We first know the relationship between the electric field and electric potential on the surface of a charged conducting sphere. Consider a sphere of radius $R$ and total charge $q$. If you enclose the conducting sphere by a Gaussian sphere of radius $r$ ($r > R$) and apply Gauss's law, you will find the electric field on the Gaussian surface as:

\[\begin{align*} EA=&\frac{q}{{{\epsilon }_{0}}} \\ \text{or,}\quad E=&\frac{kq}{{{r}^{2}}} \end{align*}\]

Which is the same as the electric field of a point charge. So, the total charge $q$ on the sphere acts as if all the charge were concentrated at the centre of the sphere. And the electric potential is also the same as that of a point charge which is

\[V=\frac{kq}{{{r}^{{}}}}\]

On the surface of the conductor ($r=R$), the electric field is $E=kq/R^2$ and the electric potential is $V=kq/R$. So,

\[{{V}_{\text{s}}}=R{{E}_{\text{s}}}\]

The subscript $\text{s}$ in the above equation represents the *surface*. If you keep the radius $R$ constant and increase the charge in the conducting sphere, the electric potential also increases. But there is a limit on how much charge you can add in the sphere for a certain radius. If you keep on adding the charge on the sphere, the electric potential becomes maximum at a certain point at which the air is ionized and becomes conductive. And you keep on adding the charge any further, the electric discharge through the air takes place.
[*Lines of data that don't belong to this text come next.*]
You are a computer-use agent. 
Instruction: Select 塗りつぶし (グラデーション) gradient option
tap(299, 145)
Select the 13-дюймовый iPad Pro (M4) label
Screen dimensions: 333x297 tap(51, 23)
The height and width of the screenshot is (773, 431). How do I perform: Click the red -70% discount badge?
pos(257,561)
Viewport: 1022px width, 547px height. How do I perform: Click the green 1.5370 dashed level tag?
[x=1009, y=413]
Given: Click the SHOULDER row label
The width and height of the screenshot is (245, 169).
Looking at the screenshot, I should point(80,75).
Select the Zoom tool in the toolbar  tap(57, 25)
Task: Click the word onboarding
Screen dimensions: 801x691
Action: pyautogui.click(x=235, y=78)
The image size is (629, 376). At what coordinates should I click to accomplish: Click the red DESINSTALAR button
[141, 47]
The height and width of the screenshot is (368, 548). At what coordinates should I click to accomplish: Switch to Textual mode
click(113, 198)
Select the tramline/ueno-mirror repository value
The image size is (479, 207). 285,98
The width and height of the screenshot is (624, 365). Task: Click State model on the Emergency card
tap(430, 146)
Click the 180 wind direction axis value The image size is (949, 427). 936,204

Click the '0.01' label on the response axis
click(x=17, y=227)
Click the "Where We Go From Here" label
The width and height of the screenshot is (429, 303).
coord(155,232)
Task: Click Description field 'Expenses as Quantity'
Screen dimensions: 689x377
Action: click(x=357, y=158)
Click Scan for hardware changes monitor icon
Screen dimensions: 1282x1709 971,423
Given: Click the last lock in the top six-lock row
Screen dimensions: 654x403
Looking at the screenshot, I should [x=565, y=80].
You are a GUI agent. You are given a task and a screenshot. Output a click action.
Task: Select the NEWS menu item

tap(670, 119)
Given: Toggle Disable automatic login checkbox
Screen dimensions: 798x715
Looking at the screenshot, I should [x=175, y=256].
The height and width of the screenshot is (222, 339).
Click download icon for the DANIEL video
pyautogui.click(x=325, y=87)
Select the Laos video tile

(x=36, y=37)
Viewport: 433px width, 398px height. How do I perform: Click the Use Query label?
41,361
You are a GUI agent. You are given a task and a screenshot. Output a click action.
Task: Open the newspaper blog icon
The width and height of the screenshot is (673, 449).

So the maximum potential to the conducting sphere of a given radius is limited, that is any further adding of charge results the electric discharge. The maximum electric field at which the air is ionized is about $3.0\times {{10}^{6}}\text{V/m}$

The maximum potential of the sphere decreases by decreasing the radius of the sphere and even adding the small amount of charge can reach the limit and further adding causes electric discharge. Therefore the conducting sphere can withstand large electric potential if the radius of the conducting sphere is large enough; it means you can add even more charge on it until the electric discharge through the air. We have the relationship $E_s = V_s/R$, and therefore the sharp edges or sharp point in a conductor has very less radius of curvature and even small electric potential can cause sufficiently large electric field which can cause the ionization of the air and then results the electric discharge through the air also called corona discharge. The blue glow through the sharp edges are called *corona*.